• _Exercise_: Write out everything from the line containing "Task: Click the Name input field" down to the line containing "Action: (x=1043, y=354)", both included, with no changes.

• _Dataset content_:

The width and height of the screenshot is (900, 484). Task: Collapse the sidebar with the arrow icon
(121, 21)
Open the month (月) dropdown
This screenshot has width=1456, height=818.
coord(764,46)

--

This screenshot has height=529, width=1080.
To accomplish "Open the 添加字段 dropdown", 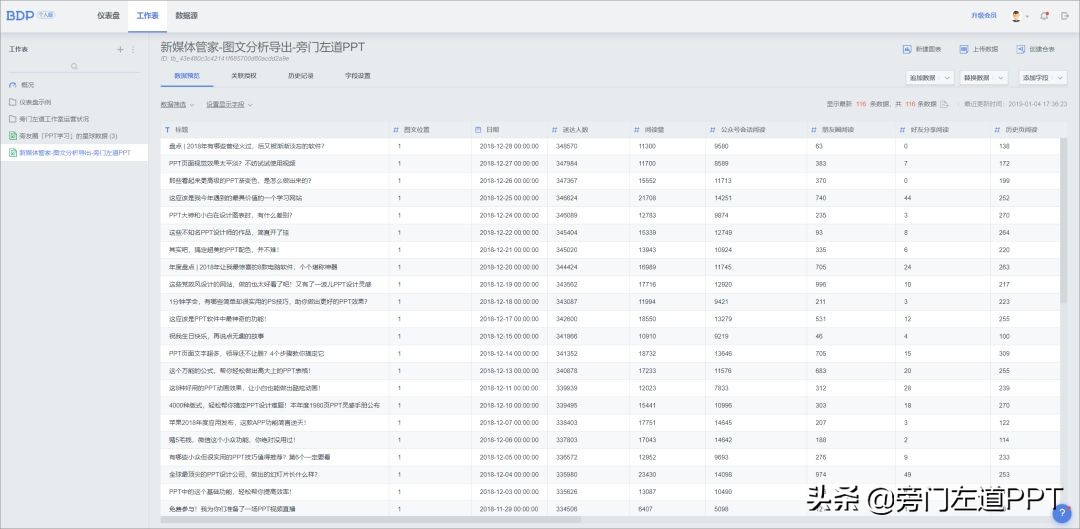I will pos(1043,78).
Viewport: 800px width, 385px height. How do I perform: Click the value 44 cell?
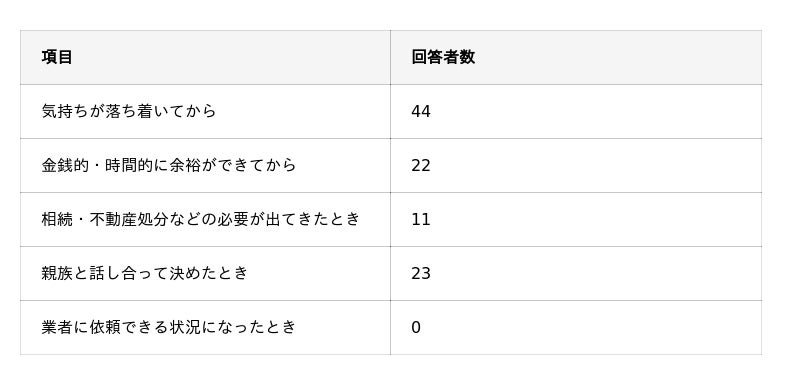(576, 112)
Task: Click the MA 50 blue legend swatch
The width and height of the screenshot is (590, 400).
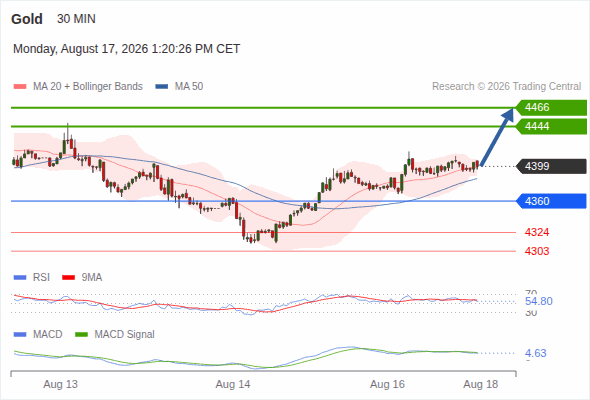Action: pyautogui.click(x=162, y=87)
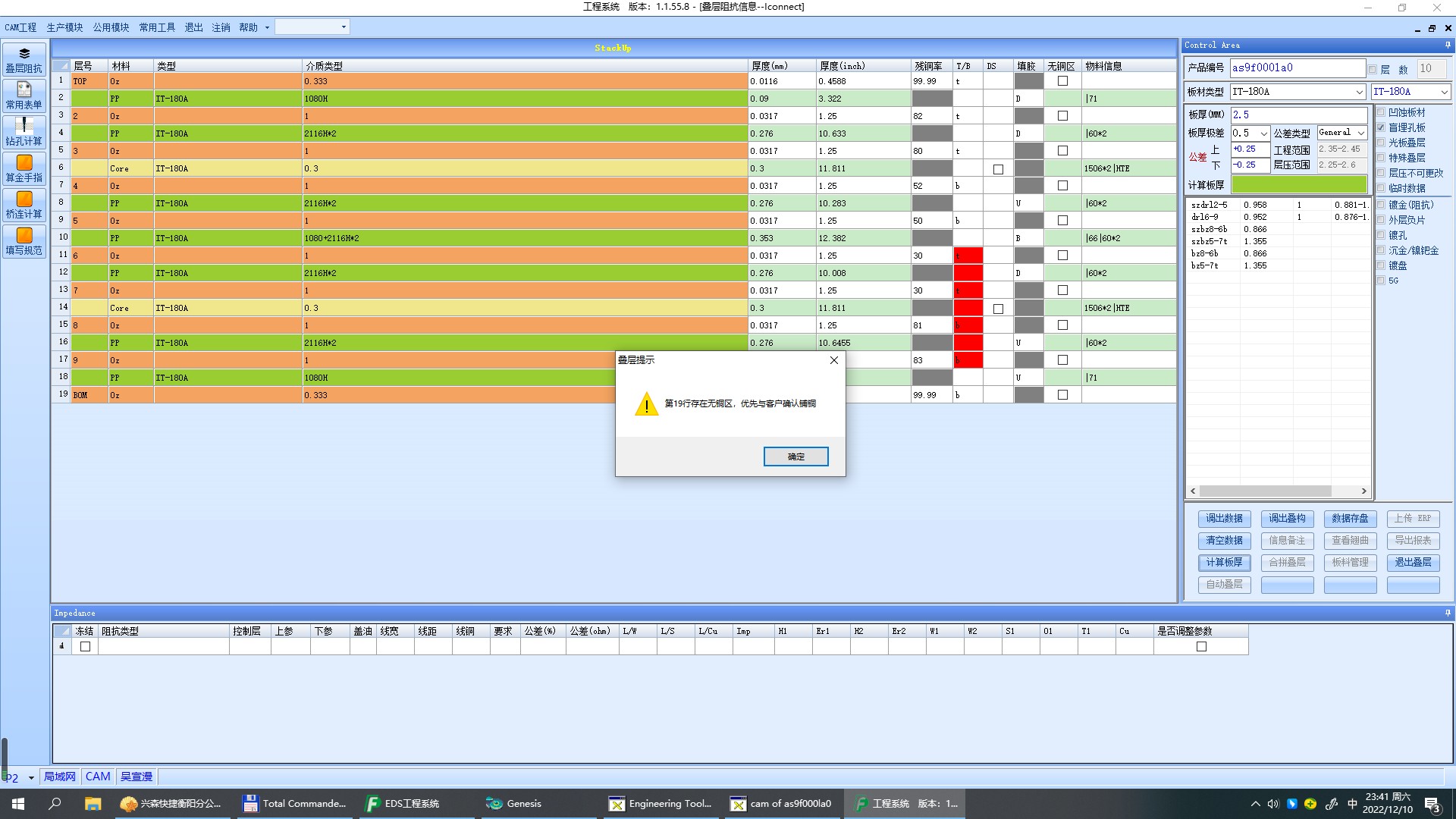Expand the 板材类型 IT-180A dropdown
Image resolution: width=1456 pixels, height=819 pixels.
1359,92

* * *

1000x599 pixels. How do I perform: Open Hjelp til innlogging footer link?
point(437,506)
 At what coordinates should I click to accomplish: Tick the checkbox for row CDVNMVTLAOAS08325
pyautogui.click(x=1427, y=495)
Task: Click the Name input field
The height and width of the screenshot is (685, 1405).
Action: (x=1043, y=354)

• _Result of this exercise_:
Task: Click the Name input field
The height and width of the screenshot is (685, 1405).
Action: (x=1043, y=354)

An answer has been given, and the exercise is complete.